I was in a hot room with 49 other people to take a yin-ish yoga class. Uncomfortable with the number of people in close proximity, my anxiety spiked so I placed my mat near the exit ensuring that only one person was beside me and at my feet. I felt some relief. As the class went on, the instructor cued reclined hand to big toe pose and advised the class to "go ahead and take up space on your neighbour's mat. If you touch them just give them a wink and a 'thank you'."
My heart jumped in my throat.
Under NO circumstances should you venture onto someone else's yoga mat without their consent and under absolutely NO circumstances does an instructor have the authority to give that consent to strangers. Sure enough, the 1 person next to me felt empowered by this and rested her foot directly on my crotch.
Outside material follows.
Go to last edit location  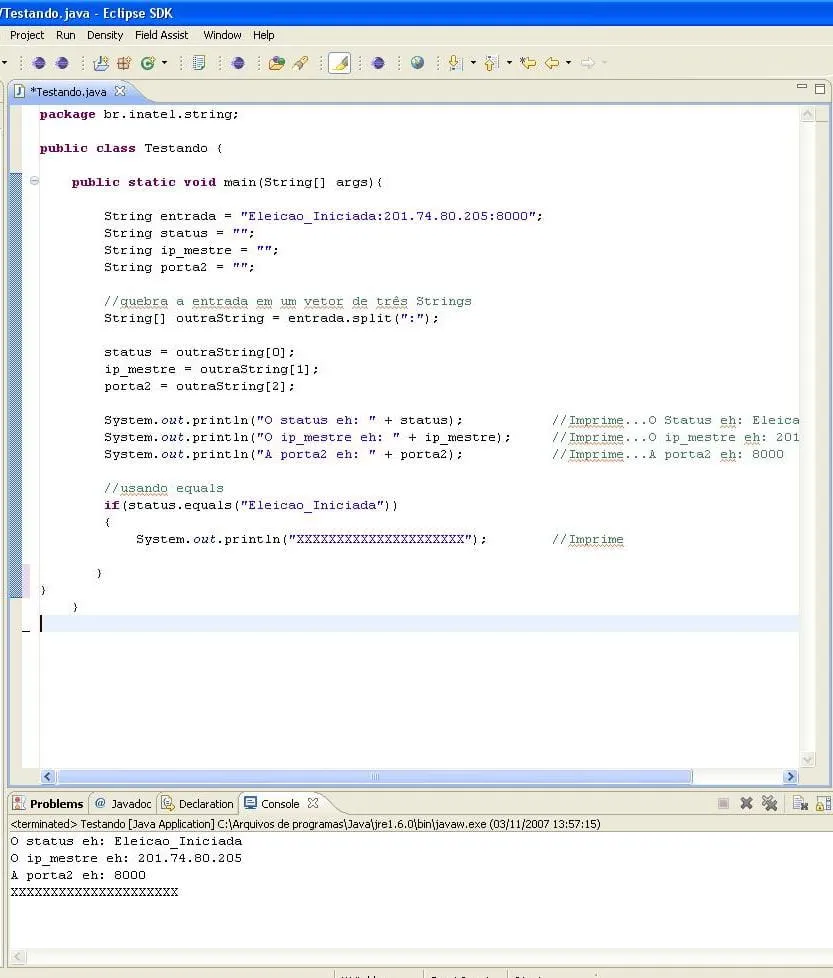coord(528,63)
Let that visual sink in for a moment.
I slipped my hand between her foot and my crotch a la Al Bundy and flicked her foot away. You'd think that would be enough of a hint that no, I don't care what the instructor said, you
may not touch me. But no. The foot went back on my crotch until the cue for the next pose.
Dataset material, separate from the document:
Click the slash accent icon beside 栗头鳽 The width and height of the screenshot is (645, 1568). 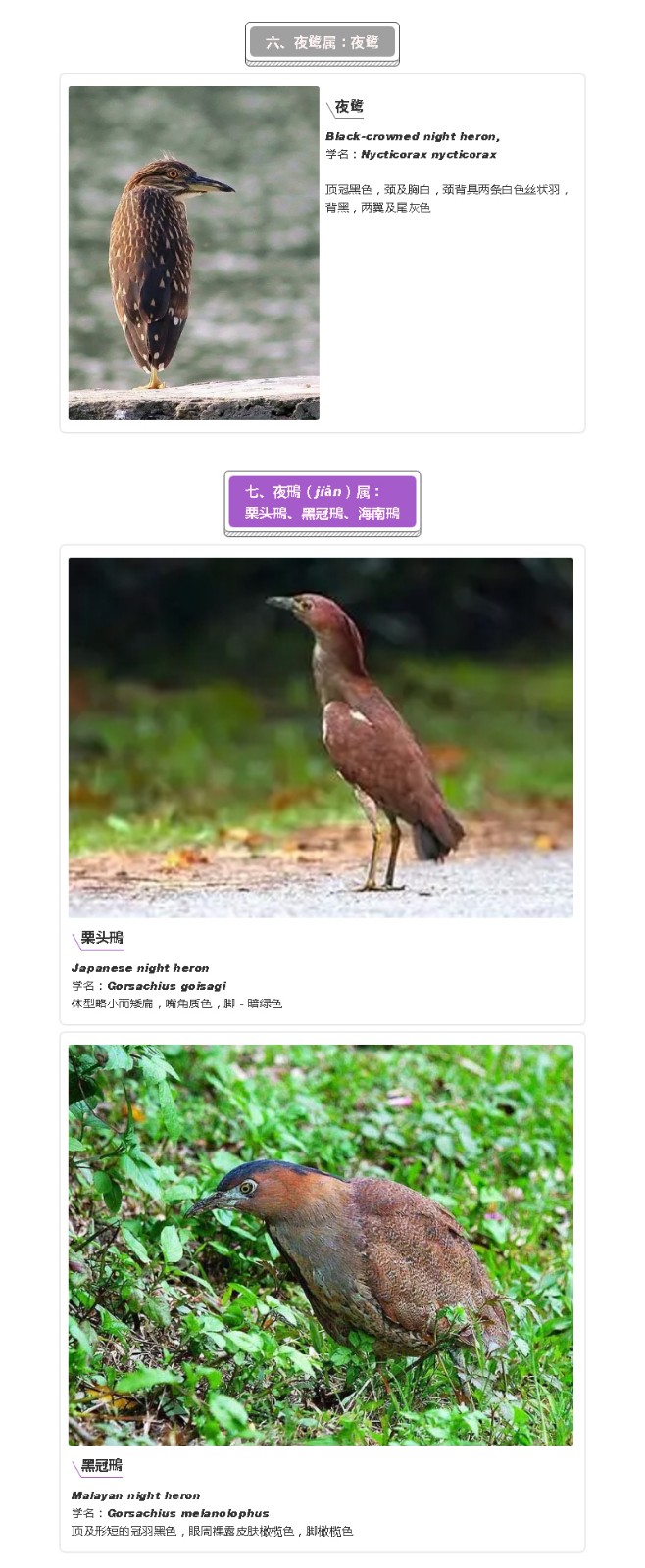coord(75,940)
If the crotch belonged to someone who experienced sexual trauma, this would be a triggering nightmare. As an introvert with anxiety and claustrophobia, this was mortifying and could have easily been prevented if the instructor did not ignore basic consent. Unfortunately, this was not the first time something like this happened to me in a class like that.
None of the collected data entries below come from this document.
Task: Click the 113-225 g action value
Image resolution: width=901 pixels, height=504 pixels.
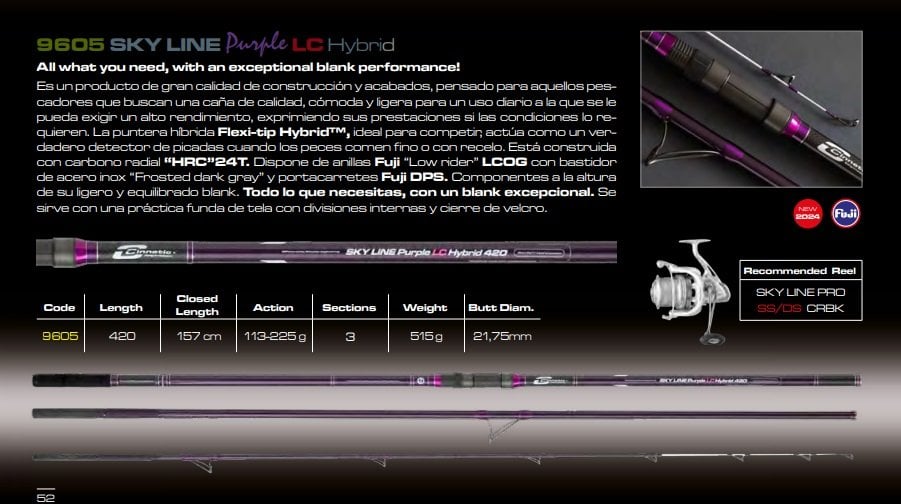Action: point(275,336)
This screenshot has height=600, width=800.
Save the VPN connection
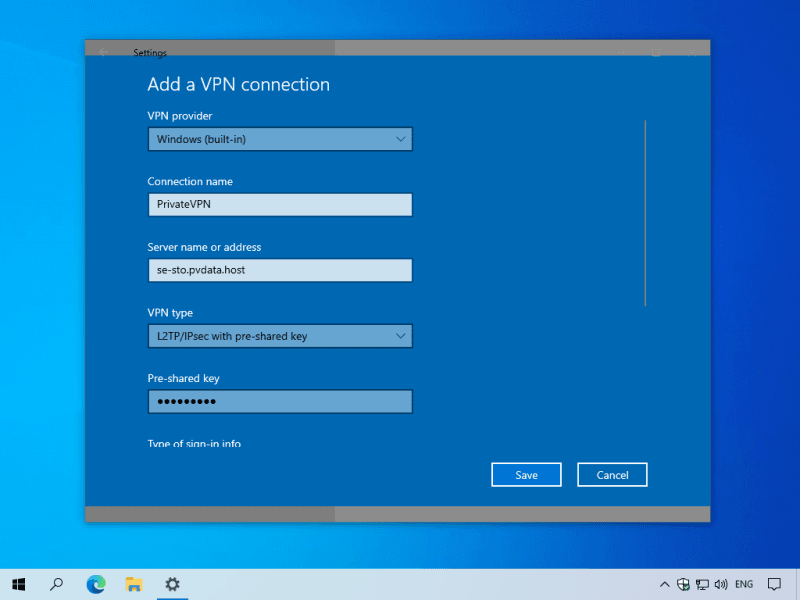coord(526,475)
As instructors/teachers, we are not always privy to people's comfort levels, their mental state, or their past experiences. We are to empower people in ways that give them confidence to enforce their boundaries. By taking away consent and autonomy, whether that's "taking up space" on someone else's mat or unwanted hands-on adjustments, we are doing incredible harm and creating an unsafe space.
My students' comfort is a priority which means creating a safer space. You are allowed to take up space in your yoga practice as long as it doesn't encroach on or take away someone else's space. Thankfully, our society is having more talks around consent and understanding its importance. Let's ensure that yoga and other wellness areas be part of that discussion, too.